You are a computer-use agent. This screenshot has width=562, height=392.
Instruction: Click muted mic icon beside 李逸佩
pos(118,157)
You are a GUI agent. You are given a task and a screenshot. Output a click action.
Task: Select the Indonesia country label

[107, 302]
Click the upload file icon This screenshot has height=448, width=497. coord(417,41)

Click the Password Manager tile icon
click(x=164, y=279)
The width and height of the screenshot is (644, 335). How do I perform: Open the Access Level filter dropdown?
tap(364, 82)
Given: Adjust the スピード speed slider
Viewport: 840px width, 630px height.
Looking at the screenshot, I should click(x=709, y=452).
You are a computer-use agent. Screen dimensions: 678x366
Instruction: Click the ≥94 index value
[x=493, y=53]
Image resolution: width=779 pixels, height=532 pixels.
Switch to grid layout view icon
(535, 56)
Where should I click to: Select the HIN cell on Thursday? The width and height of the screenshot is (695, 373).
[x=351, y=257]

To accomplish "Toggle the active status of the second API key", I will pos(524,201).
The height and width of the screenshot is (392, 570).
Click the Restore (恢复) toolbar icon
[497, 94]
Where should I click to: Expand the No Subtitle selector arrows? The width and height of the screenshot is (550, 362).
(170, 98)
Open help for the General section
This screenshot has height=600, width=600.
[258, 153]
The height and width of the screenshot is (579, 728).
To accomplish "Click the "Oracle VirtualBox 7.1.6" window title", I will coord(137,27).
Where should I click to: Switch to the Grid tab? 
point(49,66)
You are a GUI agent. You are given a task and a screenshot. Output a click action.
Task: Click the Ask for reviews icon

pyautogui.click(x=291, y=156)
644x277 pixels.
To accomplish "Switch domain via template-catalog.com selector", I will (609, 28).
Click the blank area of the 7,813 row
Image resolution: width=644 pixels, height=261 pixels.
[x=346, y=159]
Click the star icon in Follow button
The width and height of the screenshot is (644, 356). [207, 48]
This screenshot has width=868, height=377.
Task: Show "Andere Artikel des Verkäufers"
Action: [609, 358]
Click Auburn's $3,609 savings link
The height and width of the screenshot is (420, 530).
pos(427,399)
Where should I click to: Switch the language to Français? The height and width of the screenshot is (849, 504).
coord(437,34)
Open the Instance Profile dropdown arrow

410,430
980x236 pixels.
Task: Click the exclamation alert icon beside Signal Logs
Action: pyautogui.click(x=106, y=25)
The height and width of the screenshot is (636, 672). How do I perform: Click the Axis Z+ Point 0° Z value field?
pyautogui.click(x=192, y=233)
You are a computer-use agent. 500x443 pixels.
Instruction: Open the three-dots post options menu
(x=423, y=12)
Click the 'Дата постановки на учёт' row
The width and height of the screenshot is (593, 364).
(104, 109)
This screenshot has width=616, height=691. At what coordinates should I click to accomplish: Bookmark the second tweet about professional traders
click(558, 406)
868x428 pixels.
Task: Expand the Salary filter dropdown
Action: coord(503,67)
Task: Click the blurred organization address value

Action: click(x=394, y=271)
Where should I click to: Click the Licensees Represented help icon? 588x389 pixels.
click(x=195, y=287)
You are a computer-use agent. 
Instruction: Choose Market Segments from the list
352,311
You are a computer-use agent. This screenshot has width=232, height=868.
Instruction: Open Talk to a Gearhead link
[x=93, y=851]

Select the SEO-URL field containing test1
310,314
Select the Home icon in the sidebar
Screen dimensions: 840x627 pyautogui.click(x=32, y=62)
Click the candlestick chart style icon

• • • • •

**What is expected:** Each line above must be reproduced exactly as it stands.

**Response:**
You are a computer-use agent. This screenshot has width=562, height=392.
Instruction: Click muted mic icon beside 李逸佩
pos(118,157)
You are a GUI agent. You are given a task and a screenshot. Output a click action.
Task: Select the Indonesia country label

[107, 302]
Click the upload file icon This screenshot has height=448, width=497. coord(417,41)

Click the Password Manager tile icon
click(x=164, y=279)
The width and height of the screenshot is (644, 335). How do I perform: Open the Access Level filter dropdown?
tap(364, 82)
Given: Adjust the スピード speed slider
Viewport: 840px width, 630px height.
Looking at the screenshot, I should click(x=709, y=452).
You are a computer-use agent. Screen dimensions: 678x366
Instruction: Click the ≥94 index value
[x=493, y=53]
Image resolution: width=779 pixels, height=532 pixels.
Switch to grid layout view icon
(535, 56)
Where should I click to: Select the HIN cell on Thursday? The width and height of the screenshot is (695, 373).
[x=351, y=257]

To accomplish "Toggle the active status of the second API key", I will pos(524,201).
The height and width of the screenshot is (392, 570).
Click the Restore (恢复) toolbar icon
[497, 94]
Where should I click to: Expand the No Subtitle selector arrows? The width and height of the screenshot is (550, 362).
(170, 98)
Open help for the General section
This screenshot has height=600, width=600.
[258, 153]
The height and width of the screenshot is (579, 728).
To accomplish "Click the "Oracle VirtualBox 7.1.6" window title", I will coord(137,27).
Where should I click to: Switch to the Grid tab? 
point(49,66)
You are a GUI agent. You are given a task and a screenshot. Output a click action.
Task: Click the Ask for reviews icon

pyautogui.click(x=291, y=156)
644x277 pixels.
To accomplish "Switch domain via template-catalog.com selector", I will (609, 28).
Click the blank area of the 7,813 row
Image resolution: width=644 pixels, height=261 pixels.
[x=346, y=159]
Click the star icon in Follow button
The width and height of the screenshot is (644, 356). [207, 48]
This screenshot has width=868, height=377.
Task: Show "Andere Artikel des Verkäufers"
Action: [609, 358]
Click Auburn's $3,609 savings link
The height and width of the screenshot is (420, 530).
pos(427,399)
Where should I click to: Switch the language to Français? The height and width of the screenshot is (849, 504).
coord(437,34)
Open the Instance Profile dropdown arrow

410,430
980x236 pixels.
Task: Click the exclamation alert icon beside Signal Logs
Action: pyautogui.click(x=106, y=25)
The height and width of the screenshot is (636, 672). How do I perform: Click the Axis Z+ Point 0° Z value field?
pyautogui.click(x=192, y=233)
You are a computer-use agent. 500x443 pixels.
Instruction: Open the three-dots post options menu
(x=423, y=12)
Click the 'Дата постановки на учёт' row
The width and height of the screenshot is (593, 364).
(104, 109)
This screenshot has width=616, height=691. At what coordinates should I click to accomplish: Bookmark the second tweet about professional traders
click(558, 406)
868x428 pixels.
Task: Expand the Salary filter dropdown
Action: coord(503,67)
Task: Click the blurred organization address value

Action: click(x=394, y=271)
Where should I click to: Click the Licensees Represented help icon? 588x389 pixels.
click(x=195, y=287)
You are a computer-use agent. 
Instruction: Choose Market Segments from the list
352,311
You are a computer-use agent. This screenshot has width=232, height=868.
Instruction: Open Talk to a Gearhead link
[x=93, y=851]

Select the SEO-URL field containing test1
310,314
Select the Home icon in the sidebar
Screen dimensions: 840x627 pyautogui.click(x=32, y=62)
Click the candlestick chart style icon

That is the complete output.